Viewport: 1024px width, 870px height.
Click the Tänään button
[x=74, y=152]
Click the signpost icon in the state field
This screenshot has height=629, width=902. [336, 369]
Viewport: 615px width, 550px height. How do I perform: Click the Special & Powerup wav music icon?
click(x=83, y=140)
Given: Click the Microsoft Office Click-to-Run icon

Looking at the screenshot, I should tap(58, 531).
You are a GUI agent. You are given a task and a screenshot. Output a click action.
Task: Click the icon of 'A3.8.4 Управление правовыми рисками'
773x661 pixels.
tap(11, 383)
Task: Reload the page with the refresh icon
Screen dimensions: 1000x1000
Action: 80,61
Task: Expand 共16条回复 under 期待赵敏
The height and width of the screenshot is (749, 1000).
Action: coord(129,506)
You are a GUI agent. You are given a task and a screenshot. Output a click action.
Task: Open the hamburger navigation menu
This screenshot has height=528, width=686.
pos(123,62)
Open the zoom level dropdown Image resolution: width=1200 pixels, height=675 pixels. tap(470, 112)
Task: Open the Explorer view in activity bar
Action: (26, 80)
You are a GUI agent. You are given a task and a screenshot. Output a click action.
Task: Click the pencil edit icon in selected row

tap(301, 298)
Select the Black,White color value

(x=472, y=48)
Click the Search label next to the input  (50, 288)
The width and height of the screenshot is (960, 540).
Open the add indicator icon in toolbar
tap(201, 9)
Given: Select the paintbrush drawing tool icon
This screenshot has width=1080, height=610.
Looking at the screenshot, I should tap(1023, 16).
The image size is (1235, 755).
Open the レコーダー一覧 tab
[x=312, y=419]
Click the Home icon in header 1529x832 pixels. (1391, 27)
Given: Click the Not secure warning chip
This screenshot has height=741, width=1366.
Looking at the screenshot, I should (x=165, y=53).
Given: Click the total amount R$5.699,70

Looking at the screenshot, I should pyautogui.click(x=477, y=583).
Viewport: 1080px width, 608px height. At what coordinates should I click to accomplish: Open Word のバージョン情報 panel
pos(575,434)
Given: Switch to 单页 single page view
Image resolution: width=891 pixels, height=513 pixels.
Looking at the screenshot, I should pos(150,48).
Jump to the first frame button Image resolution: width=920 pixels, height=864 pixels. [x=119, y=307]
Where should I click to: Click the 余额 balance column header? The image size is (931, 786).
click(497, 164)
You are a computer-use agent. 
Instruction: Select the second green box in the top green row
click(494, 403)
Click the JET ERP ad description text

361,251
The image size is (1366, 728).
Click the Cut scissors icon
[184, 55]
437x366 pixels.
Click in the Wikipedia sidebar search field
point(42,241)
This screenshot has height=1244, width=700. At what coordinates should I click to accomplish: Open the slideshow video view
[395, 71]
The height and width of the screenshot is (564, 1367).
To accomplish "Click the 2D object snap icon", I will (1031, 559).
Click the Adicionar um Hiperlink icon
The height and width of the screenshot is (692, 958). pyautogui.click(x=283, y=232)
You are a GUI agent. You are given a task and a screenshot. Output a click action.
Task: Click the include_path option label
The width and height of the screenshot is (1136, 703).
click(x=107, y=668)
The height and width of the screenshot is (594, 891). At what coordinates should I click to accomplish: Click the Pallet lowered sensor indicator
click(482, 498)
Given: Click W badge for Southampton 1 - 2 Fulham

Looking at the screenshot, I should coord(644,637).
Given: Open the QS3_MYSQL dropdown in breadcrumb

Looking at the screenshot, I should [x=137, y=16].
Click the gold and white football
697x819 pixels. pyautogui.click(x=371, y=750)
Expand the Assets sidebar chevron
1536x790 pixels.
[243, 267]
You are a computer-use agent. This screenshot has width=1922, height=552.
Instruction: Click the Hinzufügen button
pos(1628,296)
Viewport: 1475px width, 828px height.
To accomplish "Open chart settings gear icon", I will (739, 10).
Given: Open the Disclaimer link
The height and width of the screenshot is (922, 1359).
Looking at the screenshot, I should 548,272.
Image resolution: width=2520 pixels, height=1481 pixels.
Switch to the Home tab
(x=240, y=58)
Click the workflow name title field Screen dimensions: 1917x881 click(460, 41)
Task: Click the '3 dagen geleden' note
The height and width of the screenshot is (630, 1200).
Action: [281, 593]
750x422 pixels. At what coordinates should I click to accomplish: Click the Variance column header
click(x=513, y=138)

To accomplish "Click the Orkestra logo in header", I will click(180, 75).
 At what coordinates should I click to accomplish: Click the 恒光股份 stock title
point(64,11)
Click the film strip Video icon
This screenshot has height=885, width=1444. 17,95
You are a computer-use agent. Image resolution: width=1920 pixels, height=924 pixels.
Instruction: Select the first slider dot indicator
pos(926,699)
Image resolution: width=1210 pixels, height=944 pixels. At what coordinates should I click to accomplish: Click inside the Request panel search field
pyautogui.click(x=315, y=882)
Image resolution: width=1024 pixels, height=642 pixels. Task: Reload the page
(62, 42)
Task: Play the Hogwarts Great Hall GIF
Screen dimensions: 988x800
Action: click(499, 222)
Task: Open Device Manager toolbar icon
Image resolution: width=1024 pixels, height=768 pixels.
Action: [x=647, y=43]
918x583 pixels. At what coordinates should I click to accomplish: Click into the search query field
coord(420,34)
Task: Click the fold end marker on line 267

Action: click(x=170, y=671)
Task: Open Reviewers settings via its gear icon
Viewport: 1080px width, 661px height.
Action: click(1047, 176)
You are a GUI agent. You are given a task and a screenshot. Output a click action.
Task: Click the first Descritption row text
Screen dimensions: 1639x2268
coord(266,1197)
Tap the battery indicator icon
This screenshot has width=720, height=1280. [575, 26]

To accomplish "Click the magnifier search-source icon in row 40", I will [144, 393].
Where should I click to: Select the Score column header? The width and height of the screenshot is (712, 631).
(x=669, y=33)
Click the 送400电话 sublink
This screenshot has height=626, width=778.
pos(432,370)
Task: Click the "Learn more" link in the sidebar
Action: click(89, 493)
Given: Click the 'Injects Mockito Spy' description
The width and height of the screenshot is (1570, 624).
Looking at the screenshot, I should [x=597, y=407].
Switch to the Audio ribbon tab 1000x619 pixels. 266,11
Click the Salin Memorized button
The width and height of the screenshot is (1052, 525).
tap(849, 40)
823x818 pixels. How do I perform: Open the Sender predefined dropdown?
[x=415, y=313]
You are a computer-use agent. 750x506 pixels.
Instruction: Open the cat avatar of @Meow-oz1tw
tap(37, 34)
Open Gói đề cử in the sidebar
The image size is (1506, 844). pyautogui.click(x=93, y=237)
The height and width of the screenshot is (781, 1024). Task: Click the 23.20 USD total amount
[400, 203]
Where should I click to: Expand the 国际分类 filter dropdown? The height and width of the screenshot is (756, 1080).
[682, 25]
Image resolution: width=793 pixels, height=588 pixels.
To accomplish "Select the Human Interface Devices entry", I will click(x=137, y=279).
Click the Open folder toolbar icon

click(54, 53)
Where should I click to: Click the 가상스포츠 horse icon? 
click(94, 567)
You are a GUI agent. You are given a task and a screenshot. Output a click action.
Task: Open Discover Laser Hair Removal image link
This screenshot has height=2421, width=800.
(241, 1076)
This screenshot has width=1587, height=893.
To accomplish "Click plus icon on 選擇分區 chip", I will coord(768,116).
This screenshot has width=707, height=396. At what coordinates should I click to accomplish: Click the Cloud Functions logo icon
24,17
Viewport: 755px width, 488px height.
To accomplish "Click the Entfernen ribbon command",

EXERCISE DIRECTIONS: Copy all lines in the listing above where the string "ribbon" appears.

RESPONSE BELOW:
Switch to the Audio ribbon tab 1000x619 pixels. 266,11
To accomplish "Click the Entfernen ribbon command",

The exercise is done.